A clear explanation of deleting the minimum number of columns so every remaining row is individually sorted.
Problem Restatement
We are given an array strs of equal-length strings.
We may delete any set of column indices. When we delete a column, that position is removed from every string.
After deletions, every remaining row must be lexicographically sorted by itself:
strs[row][0] <= strs[row][1] <= strs[row][2] <= ...Return the minimum number of deleted columns.
Important: the array of strings does not need to be sorted. Each individual row must be sorted after deletion. This is different from LeetCode 955.

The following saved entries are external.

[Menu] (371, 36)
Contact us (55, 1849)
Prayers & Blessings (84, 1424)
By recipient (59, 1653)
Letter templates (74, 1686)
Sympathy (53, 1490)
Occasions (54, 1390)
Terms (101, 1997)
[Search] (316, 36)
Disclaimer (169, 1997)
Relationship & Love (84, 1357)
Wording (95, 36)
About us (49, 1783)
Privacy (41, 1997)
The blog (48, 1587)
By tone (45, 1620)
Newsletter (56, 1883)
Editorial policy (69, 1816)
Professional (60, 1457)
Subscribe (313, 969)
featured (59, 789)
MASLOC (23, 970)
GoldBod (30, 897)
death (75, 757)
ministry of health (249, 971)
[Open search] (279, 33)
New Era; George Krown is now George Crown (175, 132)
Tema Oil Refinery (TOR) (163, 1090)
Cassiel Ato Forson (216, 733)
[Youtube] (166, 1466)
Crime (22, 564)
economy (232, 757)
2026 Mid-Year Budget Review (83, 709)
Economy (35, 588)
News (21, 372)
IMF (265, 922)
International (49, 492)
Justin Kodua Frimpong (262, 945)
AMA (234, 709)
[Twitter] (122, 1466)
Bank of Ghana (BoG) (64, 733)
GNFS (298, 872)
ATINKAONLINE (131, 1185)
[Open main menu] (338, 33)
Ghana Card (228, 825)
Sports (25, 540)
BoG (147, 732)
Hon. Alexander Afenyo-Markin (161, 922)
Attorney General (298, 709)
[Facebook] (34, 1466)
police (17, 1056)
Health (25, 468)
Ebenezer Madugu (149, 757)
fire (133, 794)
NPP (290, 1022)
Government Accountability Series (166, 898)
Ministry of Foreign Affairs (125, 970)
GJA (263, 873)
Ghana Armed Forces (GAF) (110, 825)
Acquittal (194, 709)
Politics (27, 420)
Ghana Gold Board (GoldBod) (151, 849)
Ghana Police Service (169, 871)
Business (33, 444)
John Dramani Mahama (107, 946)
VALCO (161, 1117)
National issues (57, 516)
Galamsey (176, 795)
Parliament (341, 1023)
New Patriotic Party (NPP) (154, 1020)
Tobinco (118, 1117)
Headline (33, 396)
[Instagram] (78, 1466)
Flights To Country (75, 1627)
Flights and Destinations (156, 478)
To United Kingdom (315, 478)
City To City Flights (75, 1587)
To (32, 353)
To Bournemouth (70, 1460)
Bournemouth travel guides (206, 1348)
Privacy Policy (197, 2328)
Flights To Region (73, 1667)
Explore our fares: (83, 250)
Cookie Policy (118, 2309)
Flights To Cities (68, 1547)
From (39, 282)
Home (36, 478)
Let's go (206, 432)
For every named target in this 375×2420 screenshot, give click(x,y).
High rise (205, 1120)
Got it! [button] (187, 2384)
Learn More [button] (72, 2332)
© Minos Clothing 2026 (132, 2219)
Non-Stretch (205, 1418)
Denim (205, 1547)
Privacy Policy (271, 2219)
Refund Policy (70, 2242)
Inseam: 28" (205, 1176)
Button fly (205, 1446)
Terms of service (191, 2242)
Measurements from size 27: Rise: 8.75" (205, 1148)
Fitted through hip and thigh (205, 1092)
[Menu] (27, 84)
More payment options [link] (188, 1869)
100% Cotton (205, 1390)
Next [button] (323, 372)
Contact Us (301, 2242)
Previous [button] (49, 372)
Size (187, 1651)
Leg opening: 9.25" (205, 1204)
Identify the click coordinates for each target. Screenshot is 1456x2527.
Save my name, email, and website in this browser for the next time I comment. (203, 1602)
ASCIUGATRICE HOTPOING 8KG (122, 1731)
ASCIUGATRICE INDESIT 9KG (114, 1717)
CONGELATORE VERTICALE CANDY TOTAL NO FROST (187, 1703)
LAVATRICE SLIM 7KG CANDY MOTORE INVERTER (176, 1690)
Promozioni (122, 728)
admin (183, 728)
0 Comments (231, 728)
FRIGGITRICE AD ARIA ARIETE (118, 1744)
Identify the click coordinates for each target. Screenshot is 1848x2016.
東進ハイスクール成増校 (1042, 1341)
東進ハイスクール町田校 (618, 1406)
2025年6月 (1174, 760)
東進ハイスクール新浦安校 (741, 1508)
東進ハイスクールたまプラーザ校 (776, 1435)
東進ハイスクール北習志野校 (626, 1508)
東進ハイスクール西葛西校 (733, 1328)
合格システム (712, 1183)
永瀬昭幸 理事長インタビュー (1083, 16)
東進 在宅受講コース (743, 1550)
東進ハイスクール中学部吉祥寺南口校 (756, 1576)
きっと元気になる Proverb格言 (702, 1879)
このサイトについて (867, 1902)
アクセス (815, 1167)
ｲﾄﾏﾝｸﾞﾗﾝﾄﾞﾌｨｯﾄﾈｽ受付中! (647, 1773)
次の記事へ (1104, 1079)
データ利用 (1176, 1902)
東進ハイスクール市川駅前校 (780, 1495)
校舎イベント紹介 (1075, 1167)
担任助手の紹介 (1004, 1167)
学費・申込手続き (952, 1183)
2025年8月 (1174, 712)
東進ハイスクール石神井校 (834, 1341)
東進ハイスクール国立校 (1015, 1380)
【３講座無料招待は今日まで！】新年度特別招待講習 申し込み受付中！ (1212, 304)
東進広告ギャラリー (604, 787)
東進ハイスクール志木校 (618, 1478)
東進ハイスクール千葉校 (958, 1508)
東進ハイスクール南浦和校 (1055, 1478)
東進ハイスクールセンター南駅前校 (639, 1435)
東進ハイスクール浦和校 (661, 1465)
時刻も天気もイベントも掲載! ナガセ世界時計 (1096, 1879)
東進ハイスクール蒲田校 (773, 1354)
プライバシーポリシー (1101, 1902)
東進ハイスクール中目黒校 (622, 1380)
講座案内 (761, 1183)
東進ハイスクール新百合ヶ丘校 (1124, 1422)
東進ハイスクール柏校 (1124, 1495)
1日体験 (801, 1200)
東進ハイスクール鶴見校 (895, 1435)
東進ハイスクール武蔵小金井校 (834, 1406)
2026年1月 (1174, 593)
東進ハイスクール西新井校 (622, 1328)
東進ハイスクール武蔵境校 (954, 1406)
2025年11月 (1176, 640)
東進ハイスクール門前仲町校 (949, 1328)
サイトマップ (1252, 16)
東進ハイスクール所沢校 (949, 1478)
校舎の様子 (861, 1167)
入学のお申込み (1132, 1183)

The official statement describes deleting indices from every string and requiring every final row to be lexicographically ordered.
Input and Output
| Item | Meaning |
|---|---|
| Input | Array strs of equal-length lowercase strings |
| Output | Minimum number of columns to delete |
| Operation | Delete the same column indices from every row |
| Requirement | Every remaining row must be nondecreasing |
Example function shape:
def minDeletionSize(strs: list[str]) -> int:
...Examples
Example 1:
strs = ["babca", "bbazb"]Output:
3Delete columns 0, 1, and 4.
The remaining rows are:
"bc"
"az"Both rows are individually sorted.
Example 2:
strs = ["edcba"]Output:
4With one row, we need to delete enough columns so the remaining characters are nondecreasing.
The longest sorted subsequence is any one character, so we keep 1 column and delete 4.
Example 3:
strs = ["ghi", "def", "abc"]Output:
0Every row is already sorted, so no column must be deleted.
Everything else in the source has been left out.